How Long Is a Check Good For?

Image shows a man handing a bank teller a check. Text reads: "What to know about check expiration: personal checks are typically valid for six months after the date written on the check; if it's been more than six months, you may want to ask for a re-issued check; if you write a replacement check, it's wise to request a stop payment on the original check"

Image by Maddy Price © The Balance 2019

Checks can make payments inexpensive and easy, but what happens when nobody deposits them? At some point, checks go stale. Still, the obligation to pay doesn’t go away, so it’s best to deal with payments as soon as possible.

Checks Written to You 

Unless you have a government-issued check or certified check, it’s wise to deposit checks within six months. After that, you may want to ask for a reissued check. Doing so prevents confusion at the bank and lets the check writer know that you’re ready to collect your money.

Checks You Write

Again, six months is a good rule of thumb. If somebody fails to deposit or cash a check you wrote, they will have a hard time negotiating the check after six months. However, you still owe the money, and banks can choose to process the payment. If you write a replacement check, it’s wise to request a stop payment on the original check.

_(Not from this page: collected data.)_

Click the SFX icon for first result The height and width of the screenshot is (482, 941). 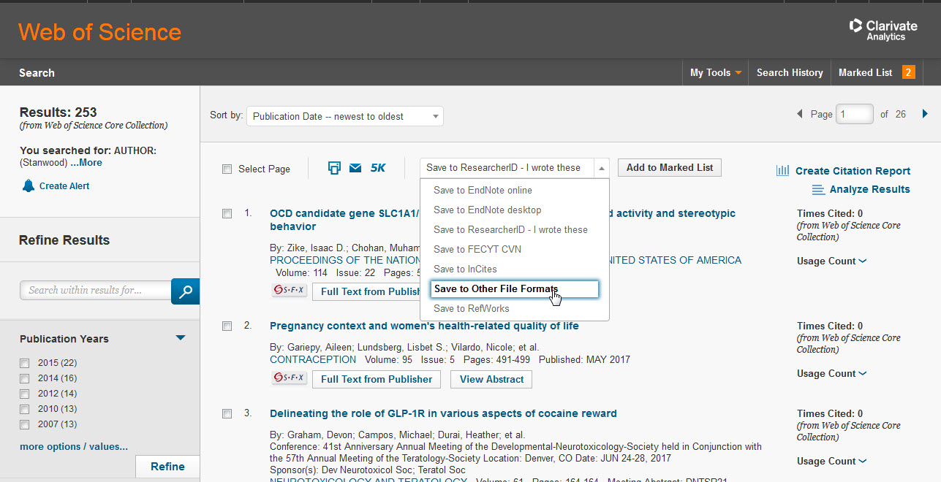click(x=289, y=291)
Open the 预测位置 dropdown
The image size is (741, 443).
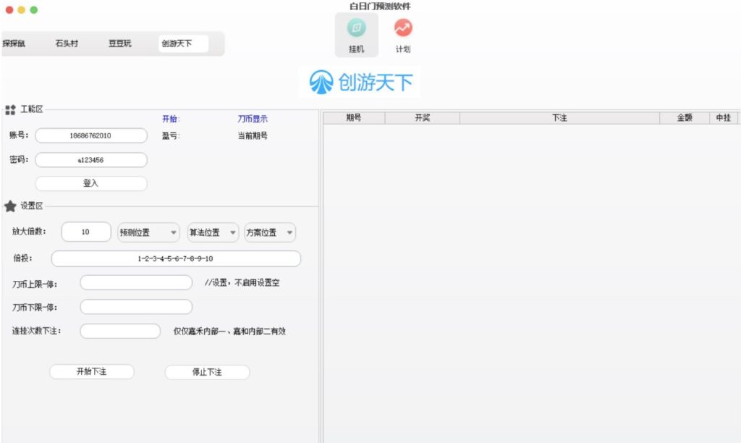(148, 232)
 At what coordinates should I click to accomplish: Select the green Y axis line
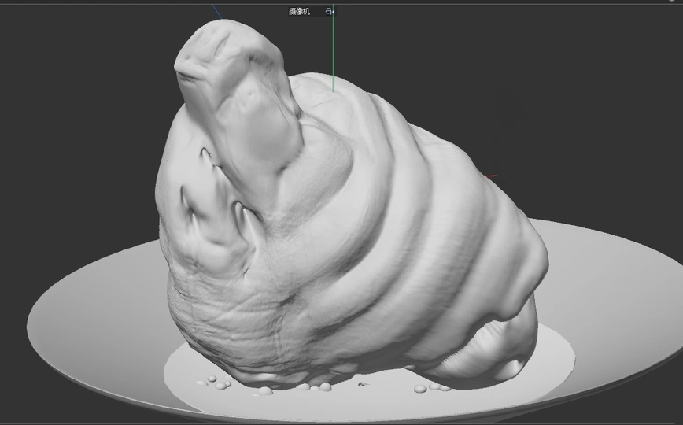click(333, 55)
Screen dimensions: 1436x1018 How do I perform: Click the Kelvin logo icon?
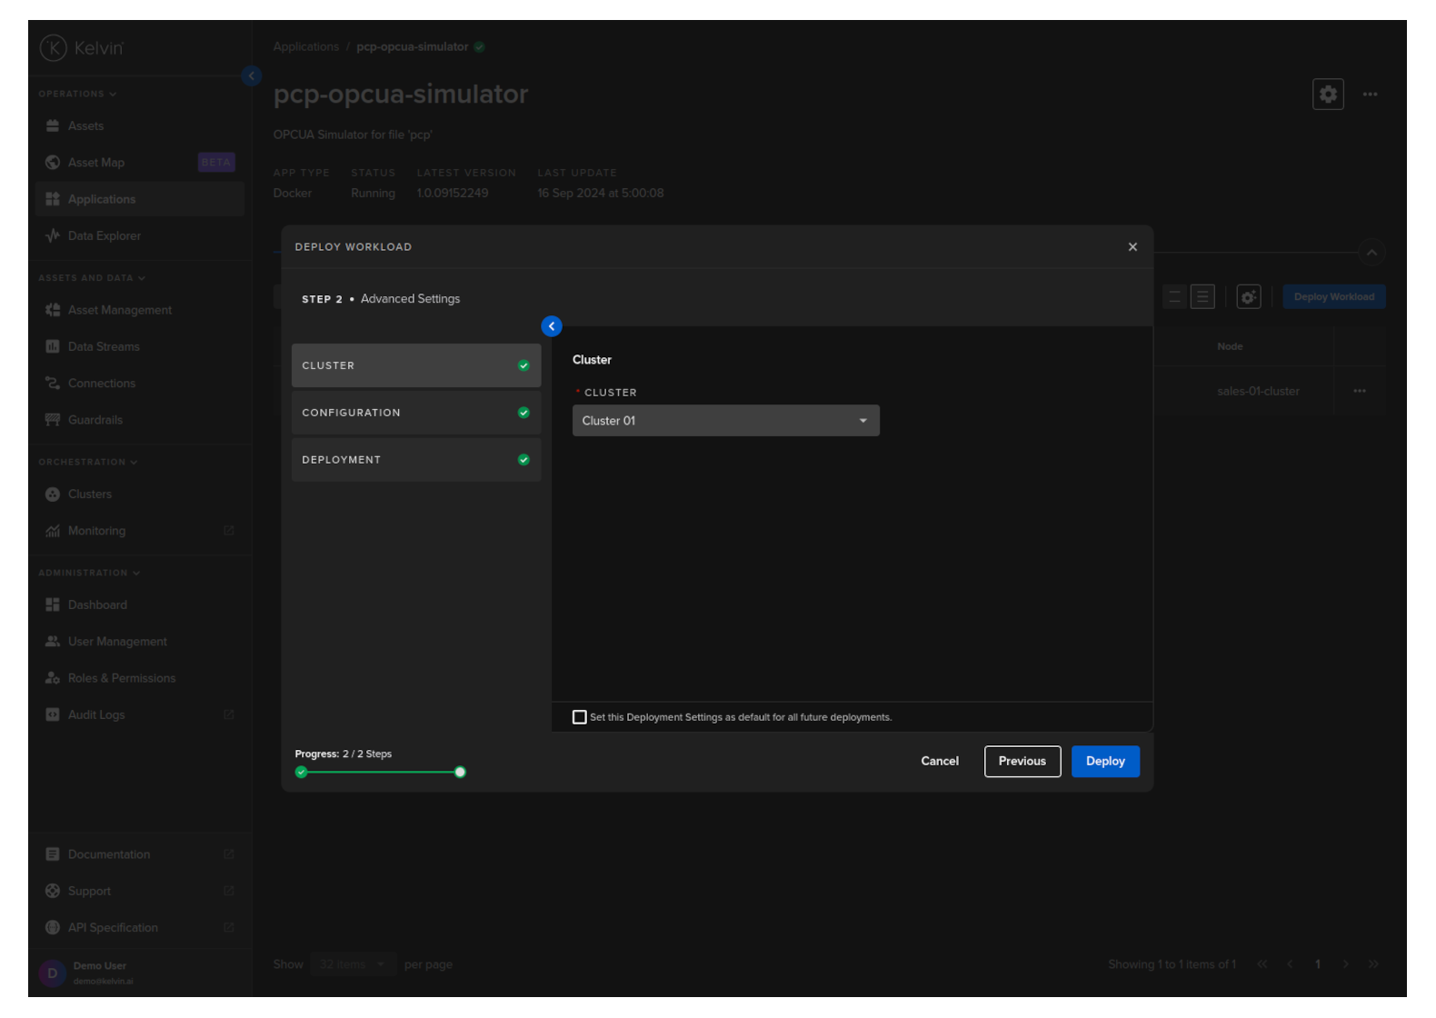coord(54,48)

How Long Is a Check Good For?

In most situations, a check is good for six months. But there are several exceptions, and there’s no guarantee that banks will reject checks after that time. The Uniform Commercial Code (UCC), which most states use as a model for state law, says that banks do not need to honor old checks, but they can do so under certain circumstances.

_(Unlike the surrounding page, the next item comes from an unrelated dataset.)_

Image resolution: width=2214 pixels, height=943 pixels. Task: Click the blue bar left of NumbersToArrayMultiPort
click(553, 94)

Ultimately, it may depend on the type of check involved and what the bank chooses to do.

Types of Checks

Personal checks are typically valid for six months after the date written on the check. But banks might not notice the date, or they might choose to process stale-dated checks for customers.

U.S. Treasury checks, such as federal income tax refunds, are good for one year after issue. If you have old checks, you should contact the agency that owes you money and order a replacement.

State and local government checks can expire whenever state law allows. Contact local agencies for details, or to request a replacement check.

Cashier’s checks are complicated, and state law affects how long those checks are good for. However, banks might not accept a cashier’s check for deposit after 90 days because the issuing bank may return the check unpaid after that time. If you have a check that’s more than 90 days old, contact the issuing bank to get a new check.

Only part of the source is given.